--- Set task ---
Please copy every line of the listing below word for word.

(Item coordinate data)
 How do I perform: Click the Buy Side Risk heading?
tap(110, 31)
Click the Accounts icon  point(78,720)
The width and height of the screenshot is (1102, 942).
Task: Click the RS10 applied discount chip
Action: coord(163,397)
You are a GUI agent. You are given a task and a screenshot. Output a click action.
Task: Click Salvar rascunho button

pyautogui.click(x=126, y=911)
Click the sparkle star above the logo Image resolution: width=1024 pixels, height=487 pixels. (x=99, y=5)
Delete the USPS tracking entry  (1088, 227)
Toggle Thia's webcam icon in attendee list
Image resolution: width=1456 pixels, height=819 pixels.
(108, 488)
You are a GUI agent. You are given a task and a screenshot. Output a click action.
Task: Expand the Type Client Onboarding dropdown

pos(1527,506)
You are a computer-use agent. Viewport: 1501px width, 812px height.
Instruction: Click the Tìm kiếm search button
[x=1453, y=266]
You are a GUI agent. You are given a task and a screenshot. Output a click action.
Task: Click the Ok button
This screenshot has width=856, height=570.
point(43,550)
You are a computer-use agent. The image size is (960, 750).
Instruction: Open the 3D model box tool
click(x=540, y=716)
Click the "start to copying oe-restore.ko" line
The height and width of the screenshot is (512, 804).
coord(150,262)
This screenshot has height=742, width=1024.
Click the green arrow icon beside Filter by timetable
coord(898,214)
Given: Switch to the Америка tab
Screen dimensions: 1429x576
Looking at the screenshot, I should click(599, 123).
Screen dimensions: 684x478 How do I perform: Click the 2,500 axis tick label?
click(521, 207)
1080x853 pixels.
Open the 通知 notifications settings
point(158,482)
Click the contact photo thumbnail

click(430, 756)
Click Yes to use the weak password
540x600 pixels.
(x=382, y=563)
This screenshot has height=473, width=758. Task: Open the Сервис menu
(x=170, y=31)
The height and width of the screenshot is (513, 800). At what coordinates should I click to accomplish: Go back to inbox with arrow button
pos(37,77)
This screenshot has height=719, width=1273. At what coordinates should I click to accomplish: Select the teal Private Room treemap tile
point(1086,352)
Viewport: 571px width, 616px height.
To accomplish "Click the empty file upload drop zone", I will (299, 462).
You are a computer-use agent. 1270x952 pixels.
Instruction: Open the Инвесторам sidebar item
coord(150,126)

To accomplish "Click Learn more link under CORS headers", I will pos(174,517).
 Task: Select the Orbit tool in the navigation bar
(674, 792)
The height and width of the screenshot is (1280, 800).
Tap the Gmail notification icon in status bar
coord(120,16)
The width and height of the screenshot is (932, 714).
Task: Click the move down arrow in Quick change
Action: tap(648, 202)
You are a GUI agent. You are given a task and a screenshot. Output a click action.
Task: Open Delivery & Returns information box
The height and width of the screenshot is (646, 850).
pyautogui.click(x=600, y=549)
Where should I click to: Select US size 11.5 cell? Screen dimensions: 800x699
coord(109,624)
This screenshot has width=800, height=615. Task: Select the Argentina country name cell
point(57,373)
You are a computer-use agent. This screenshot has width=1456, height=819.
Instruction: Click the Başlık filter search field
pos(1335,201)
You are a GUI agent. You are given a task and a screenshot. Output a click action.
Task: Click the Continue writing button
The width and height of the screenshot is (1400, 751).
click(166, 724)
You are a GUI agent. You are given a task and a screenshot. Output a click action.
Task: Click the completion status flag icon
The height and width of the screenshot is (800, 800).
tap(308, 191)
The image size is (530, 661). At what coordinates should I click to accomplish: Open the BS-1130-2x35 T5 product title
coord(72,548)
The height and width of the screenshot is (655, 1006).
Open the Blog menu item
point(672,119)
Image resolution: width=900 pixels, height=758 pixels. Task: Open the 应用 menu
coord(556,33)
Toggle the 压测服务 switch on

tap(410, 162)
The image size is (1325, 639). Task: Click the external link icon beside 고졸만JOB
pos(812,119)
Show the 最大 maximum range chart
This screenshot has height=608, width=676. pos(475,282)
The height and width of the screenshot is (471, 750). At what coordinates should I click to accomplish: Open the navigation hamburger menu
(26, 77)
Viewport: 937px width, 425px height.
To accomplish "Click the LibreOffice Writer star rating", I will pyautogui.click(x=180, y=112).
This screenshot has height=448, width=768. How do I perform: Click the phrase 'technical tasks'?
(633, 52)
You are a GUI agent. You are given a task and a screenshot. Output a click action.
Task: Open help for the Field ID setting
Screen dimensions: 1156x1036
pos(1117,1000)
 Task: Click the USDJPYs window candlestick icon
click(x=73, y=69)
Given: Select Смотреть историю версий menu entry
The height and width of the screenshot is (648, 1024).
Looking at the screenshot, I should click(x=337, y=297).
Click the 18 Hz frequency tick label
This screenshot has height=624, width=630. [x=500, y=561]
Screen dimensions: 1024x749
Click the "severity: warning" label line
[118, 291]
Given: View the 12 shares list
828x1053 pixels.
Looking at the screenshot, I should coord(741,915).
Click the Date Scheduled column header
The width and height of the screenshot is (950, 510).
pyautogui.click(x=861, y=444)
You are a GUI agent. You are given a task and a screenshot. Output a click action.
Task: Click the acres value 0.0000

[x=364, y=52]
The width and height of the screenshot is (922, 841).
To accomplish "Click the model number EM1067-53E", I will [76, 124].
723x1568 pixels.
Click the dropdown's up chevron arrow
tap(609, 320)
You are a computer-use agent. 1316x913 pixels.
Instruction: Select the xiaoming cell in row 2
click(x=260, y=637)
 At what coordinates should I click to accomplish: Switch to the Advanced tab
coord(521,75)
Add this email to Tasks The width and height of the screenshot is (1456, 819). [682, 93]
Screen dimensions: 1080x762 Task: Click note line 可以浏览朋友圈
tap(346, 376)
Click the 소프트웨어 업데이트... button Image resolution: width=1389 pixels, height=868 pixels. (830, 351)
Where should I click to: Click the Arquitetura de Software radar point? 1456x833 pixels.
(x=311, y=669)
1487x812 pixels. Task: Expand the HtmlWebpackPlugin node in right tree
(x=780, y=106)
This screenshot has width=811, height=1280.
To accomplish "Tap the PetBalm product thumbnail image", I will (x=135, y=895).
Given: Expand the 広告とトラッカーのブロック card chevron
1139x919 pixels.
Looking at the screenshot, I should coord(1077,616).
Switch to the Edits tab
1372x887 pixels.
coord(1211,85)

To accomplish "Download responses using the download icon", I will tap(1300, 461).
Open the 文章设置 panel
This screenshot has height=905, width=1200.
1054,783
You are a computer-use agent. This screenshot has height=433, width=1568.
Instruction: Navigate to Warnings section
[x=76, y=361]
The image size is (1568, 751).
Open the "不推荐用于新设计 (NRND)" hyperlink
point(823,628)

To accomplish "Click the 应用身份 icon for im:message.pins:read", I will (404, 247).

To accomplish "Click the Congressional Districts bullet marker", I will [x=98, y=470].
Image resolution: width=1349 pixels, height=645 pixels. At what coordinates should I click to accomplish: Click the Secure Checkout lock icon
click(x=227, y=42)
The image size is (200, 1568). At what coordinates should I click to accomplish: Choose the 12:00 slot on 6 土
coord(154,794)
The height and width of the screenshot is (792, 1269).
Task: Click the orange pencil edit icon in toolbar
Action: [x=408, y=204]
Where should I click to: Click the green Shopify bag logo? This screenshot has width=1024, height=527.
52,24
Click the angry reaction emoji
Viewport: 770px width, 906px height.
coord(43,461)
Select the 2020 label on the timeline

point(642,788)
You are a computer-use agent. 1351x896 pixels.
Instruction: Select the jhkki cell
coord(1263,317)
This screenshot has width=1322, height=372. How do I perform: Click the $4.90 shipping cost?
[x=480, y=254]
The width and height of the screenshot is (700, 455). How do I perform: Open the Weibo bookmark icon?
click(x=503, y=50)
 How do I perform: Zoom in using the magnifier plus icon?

--- Final result ---
 How do I perform: Click the Buy Side Risk heading?
tap(110, 31)
Click the Accounts icon  point(78,720)
The width and height of the screenshot is (1102, 942).
Task: Click the RS10 applied discount chip
Action: coord(163,397)
You are a GUI agent. You are given a task and a screenshot. Output a click action.
Task: Click Salvar rascunho button

pyautogui.click(x=126, y=911)
Click the sparkle star above the logo Image resolution: width=1024 pixels, height=487 pixels. (x=99, y=5)
Delete the USPS tracking entry  (1088, 227)
Toggle Thia's webcam icon in attendee list
Image resolution: width=1456 pixels, height=819 pixels.
(108, 488)
You are a GUI agent. You are given a task and a screenshot. Output a click action.
Task: Expand the Type Client Onboarding dropdown

pos(1527,506)
You are a computer-use agent. Viewport: 1501px width, 812px height.
Instruction: Click the Tìm kiếm search button
[x=1453, y=266]
You are a GUI agent. You are given a task and a screenshot. Output a click action.
Task: Click the Ok button
This screenshot has width=856, height=570.
point(43,550)
You are a computer-use agent. The image size is (960, 750).
Instruction: Open the 3D model box tool
click(x=540, y=716)
Click the "start to copying oe-restore.ko" line
The height and width of the screenshot is (512, 804).
coord(150,262)
This screenshot has height=742, width=1024.
Click the green arrow icon beside Filter by timetable
coord(898,214)
Given: Switch to the Америка tab
Screen dimensions: 1429x576
Looking at the screenshot, I should click(599, 123).
Screen dimensions: 684x478 How do I perform: Click the 2,500 axis tick label?
click(521, 207)
1080x853 pixels.
Open the 通知 notifications settings
point(158,482)
Click the contact photo thumbnail

click(430, 756)
Click Yes to use the weak password
540x600 pixels.
(x=382, y=563)
This screenshot has height=473, width=758. Task: Open the Сервис menu
(x=170, y=31)
The height and width of the screenshot is (513, 800). At what coordinates should I click to accomplish: Go back to inbox with arrow button
pos(37,77)
This screenshot has height=719, width=1273. At what coordinates should I click to accomplish: Select the teal Private Room treemap tile
point(1086,352)
Viewport: 571px width, 616px height.
To accomplish "Click the empty file upload drop zone", I will (299, 462).
You are a computer-use agent. 1270x952 pixels.
Instruction: Open the Инвесторам sidebar item
coord(150,126)

To accomplish "Click Learn more link under CORS headers", I will pos(174,517).
 Task: Select the Orbit tool in the navigation bar
(674, 792)
The height and width of the screenshot is (1280, 800).
Tap the Gmail notification icon in status bar
coord(120,16)
The width and height of the screenshot is (932, 714).
Task: Click the move down arrow in Quick change
Action: tap(648, 202)
You are a GUI agent. You are given a task and a screenshot. Output a click action.
Task: Open Delivery & Returns information box
The height and width of the screenshot is (646, 850).
pyautogui.click(x=600, y=549)
Where should I click to: Select US size 11.5 cell? Screen dimensions: 800x699
coord(109,624)
This screenshot has width=800, height=615. Task: Select the Argentina country name cell
point(57,373)
You are a computer-use agent. This screenshot has width=1456, height=819.
Instruction: Click the Başlık filter search field
pos(1335,201)
You are a GUI agent. You are given a task and a screenshot. Output a click action.
Task: Click the Continue writing button
The width and height of the screenshot is (1400, 751).
click(166, 724)
You are a GUI agent. You are given a task and a screenshot. Output a click action.
Task: Click the completion status flag icon
The height and width of the screenshot is (800, 800).
tap(308, 191)
The image size is (530, 661). At what coordinates should I click to accomplish: Open the BS-1130-2x35 T5 product title
coord(72,548)
The height and width of the screenshot is (655, 1006).
Open the Blog menu item
point(672,119)
Image resolution: width=900 pixels, height=758 pixels. Task: Open the 应用 menu
coord(556,33)
Toggle the 压测服务 switch on

tap(410, 162)
The image size is (1325, 639). Task: Click the external link icon beside 고졸만JOB
pos(812,119)
Show the 最大 maximum range chart
This screenshot has height=608, width=676. pos(475,282)
The height and width of the screenshot is (471, 750). At what coordinates should I click to accomplish: Open the navigation hamburger menu
(26, 77)
Viewport: 937px width, 425px height.
To accomplish "Click the LibreOffice Writer star rating", I will pyautogui.click(x=180, y=112).
This screenshot has height=448, width=768. How do I perform: Click the phrase 'technical tasks'?
(633, 52)
You are a GUI agent. You are given a task and a screenshot. Output a click action.
Task: Open help for the Field ID setting
Screen dimensions: 1156x1036
pos(1117,1000)
 Task: Click the USDJPYs window candlestick icon
click(x=73, y=69)
Given: Select Смотреть историю версий menu entry
The height and width of the screenshot is (648, 1024).
Looking at the screenshot, I should click(x=337, y=297).
Click the 18 Hz frequency tick label
This screenshot has height=624, width=630. [x=500, y=561]
Screen dimensions: 1024x749
Click the "severity: warning" label line
[118, 291]
Given: View the 12 shares list
828x1053 pixels.
Looking at the screenshot, I should coord(741,915).
Click the Date Scheduled column header
The width and height of the screenshot is (950, 510).
pyautogui.click(x=861, y=444)
You are a GUI agent. You are given a task and a screenshot. Output a click action.
Task: Click the acres value 0.0000

[x=364, y=52]
The width and height of the screenshot is (922, 841).
To accomplish "Click the model number EM1067-53E", I will [76, 124].
723x1568 pixels.
Click the dropdown's up chevron arrow
tap(609, 320)
You are a computer-use agent. 1316x913 pixels.
Instruction: Select the xiaoming cell in row 2
click(x=260, y=637)
 At what coordinates should I click to accomplish: Switch to the Advanced tab
coord(521,75)
Add this email to Tasks The width and height of the screenshot is (1456, 819). [682, 93]
Screen dimensions: 1080x762 Task: Click note line 可以浏览朋友圈
tap(346, 376)
Click the 소프트웨어 업데이트... button Image resolution: width=1389 pixels, height=868 pixels. (830, 351)
Where should I click to: Click the Arquitetura de Software radar point? 1456x833 pixels.
(x=311, y=669)
1487x812 pixels. Task: Expand the HtmlWebpackPlugin node in right tree
(x=780, y=106)
This screenshot has width=811, height=1280.
To accomplish "Tap the PetBalm product thumbnail image", I will (x=135, y=895).
Given: Expand the 広告とトラッカーのブロック card chevron
1139x919 pixels.
Looking at the screenshot, I should coord(1077,616).
Switch to the Edits tab
1372x887 pixels.
coord(1211,85)

To accomplish "Download responses using the download icon", I will tap(1300, 461).
Open the 文章设置 panel
This screenshot has height=905, width=1200.
1054,783
You are a computer-use agent. This screenshot has height=433, width=1568.
Instruction: Navigate to Warnings section
[x=76, y=361]
The image size is (1568, 751).
Open the "不推荐用于新设计 (NRND)" hyperlink
point(823,628)

To accomplish "Click the 应用身份 icon for im:message.pins:read", I will (404, 247).

To accomplish "Click the Congressional Districts bullet marker", I will [x=98, y=470].
Image resolution: width=1349 pixels, height=645 pixels. At what coordinates should I click to accomplish: Click the Secure Checkout lock icon
click(x=227, y=42)
The image size is (200, 1568). At what coordinates should I click to accomplish: Choose the 12:00 slot on 6 土
coord(154,794)
The height and width of the screenshot is (792, 1269).
Task: Click the orange pencil edit icon in toolbar
Action: [x=408, y=204]
Where should I click to: Click the green Shopify bag logo? This screenshot has width=1024, height=527.
52,24
Click the angry reaction emoji
Viewport: 770px width, 906px height.
coord(43,461)
Select the 2020 label on the timeline

point(642,788)
You are a computer-use agent. 1351x896 pixels.
Instruction: Select the jhkki cell
coord(1263,317)
This screenshot has width=1322, height=372. How do I perform: Click the $4.90 shipping cost?
[x=480, y=254]
The width and height of the screenshot is (700, 455). How do I perform: Open the Weibo bookmark icon?
click(x=503, y=50)
 How do I perform: Zoom in using the magnifier plus icon?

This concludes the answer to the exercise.